**EXERCISE PROMPT**
Copy out every line of text in the records below word for word, leaving out the pictures.
>> Begin
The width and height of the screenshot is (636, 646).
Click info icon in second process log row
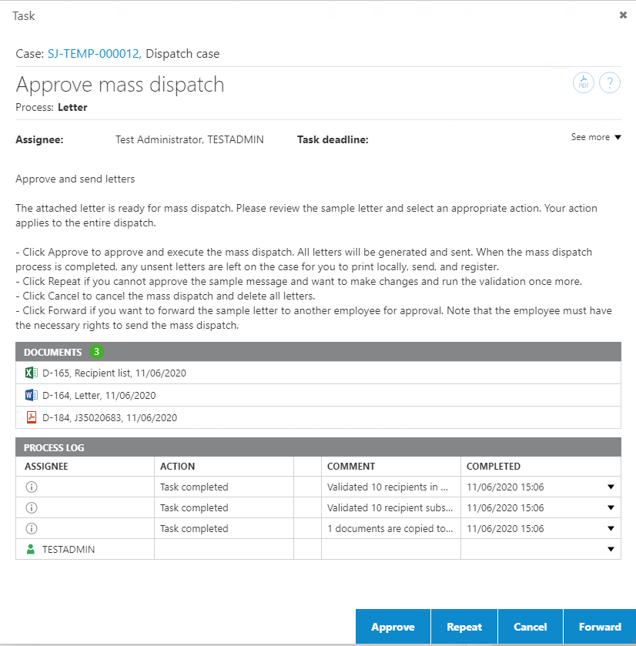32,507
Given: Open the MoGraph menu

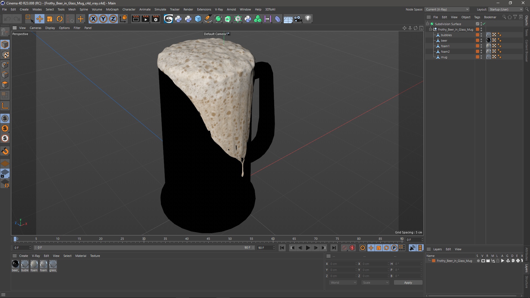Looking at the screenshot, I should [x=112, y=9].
>> End
**EXERCISE SOLUTION**
The width and height of the screenshot is (636, 646).
Click info icon in second process log row
32,507
Given: Open the MoGraph menu

Looking at the screenshot, I should [x=112, y=9].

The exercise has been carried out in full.